(STL.News) The Federal Reserve Board on Friday released a second round of bank stress test results this year, which showed that large banks had strong capital levels under two separate hypothetical recessions.
“The banking system has been a source of strength during the past year and today’s stress test results confirm that large banks could continue to lend to households and businesses even during a sharply adverse future turn in the economy,” said Vice Chair for Supervision Randal K. Quarles.
The Board’s stress tests help ensure that large banks can support the economy during economic downturns. The tests evaluate the resilience of large banks by estimating their losses, revenue, and capital levels—which provide a cushion against losses—under hypothetical scenarios over nine future quarters.
Earlier this year, the Board conducted its annual stress test and additional analysis in light of the COVID event. Those results found that banks generally had strong levels of capital, but considerable economic uncertainty remained. In response, the Board put several restrictions in place to ensure that banks would preserve capital, including suspending share repurchases and limiting dividends. With the restrictions in place, large banks have recently built capital, despite setting aside about $100 billion in loan loss reserves.
This stress test includes two hypothetical scenarios with severe global recessions. The first scenario featured an unemployment rate that spiked to 12.5 percent and then declined to about 7.5 percent, while the second scenario included a peak unemployment rate of 11 percent followed by a more modest decline to 9 percent.
Under both scenarios, large banks would collectively have more than $600 billion in total losses, considerably higher than the first stress test this year. However, their capital ratios would decline from an average starting point of 12.2 percent to 9.6 percent in the more severe scenario, well above the 4.5 percent minimum. All firms’ risk-based capital ratios would remain above the required minimum.
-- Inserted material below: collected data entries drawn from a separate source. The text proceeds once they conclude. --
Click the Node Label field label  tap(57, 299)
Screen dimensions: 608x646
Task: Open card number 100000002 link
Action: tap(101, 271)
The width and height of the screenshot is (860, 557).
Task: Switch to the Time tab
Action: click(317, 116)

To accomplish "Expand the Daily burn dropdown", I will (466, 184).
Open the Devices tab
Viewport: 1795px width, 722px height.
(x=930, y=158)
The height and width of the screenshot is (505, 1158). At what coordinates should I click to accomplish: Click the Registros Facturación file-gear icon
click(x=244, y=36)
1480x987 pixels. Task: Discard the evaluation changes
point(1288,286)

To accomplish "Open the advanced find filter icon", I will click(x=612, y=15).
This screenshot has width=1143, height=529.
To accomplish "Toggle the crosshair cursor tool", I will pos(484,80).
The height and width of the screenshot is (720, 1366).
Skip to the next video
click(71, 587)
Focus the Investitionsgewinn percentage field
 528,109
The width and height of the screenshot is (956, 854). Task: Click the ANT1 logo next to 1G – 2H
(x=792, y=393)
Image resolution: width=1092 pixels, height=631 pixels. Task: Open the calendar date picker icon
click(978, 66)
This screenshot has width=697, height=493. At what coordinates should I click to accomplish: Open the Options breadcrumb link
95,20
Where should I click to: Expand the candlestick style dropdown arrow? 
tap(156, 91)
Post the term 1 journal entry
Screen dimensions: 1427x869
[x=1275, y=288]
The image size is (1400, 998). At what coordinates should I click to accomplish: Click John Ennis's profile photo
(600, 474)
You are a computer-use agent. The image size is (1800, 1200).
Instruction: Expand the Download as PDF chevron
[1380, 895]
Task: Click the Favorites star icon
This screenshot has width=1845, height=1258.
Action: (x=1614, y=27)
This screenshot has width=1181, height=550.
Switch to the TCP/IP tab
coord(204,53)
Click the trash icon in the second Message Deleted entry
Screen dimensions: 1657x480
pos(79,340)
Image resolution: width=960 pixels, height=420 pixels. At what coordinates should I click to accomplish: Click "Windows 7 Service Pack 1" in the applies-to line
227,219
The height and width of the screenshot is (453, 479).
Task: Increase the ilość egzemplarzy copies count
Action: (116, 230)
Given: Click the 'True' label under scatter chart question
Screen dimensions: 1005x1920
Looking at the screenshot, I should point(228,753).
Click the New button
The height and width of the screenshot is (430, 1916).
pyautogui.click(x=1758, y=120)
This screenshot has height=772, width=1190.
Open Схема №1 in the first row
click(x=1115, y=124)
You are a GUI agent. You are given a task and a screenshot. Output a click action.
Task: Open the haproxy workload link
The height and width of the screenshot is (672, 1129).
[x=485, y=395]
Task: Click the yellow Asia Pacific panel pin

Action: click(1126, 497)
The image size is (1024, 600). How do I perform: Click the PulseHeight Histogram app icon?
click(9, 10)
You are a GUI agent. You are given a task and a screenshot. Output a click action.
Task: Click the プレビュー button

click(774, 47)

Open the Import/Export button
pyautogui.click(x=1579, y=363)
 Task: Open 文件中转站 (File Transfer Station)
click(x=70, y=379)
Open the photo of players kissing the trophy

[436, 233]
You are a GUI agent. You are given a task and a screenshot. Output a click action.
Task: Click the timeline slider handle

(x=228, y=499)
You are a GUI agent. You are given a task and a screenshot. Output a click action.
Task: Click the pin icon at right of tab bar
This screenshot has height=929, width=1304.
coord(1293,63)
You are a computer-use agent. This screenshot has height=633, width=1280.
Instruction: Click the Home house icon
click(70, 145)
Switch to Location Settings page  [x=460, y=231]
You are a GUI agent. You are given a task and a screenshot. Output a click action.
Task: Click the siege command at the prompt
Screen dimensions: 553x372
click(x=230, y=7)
In light of the ongoing economic uncertainty and to preserve the strength of the banking sector, the Board is extending the current restrictions on distributions, with modifications. For the first quarter of 2021, both dividends and share repurchases will be limited to an amount based on income over the past year. If a firm does not earn income, it will not be able to pay a dividend or make repurchases.
Additionally, the firms’ capital requirements will not be reset at this time. With the current capital requirements and distribution restrictions in place, banks have built capital over the past year. The modified restriction will continue to preserve capital and ensure that large banks can still lend to households and businesses.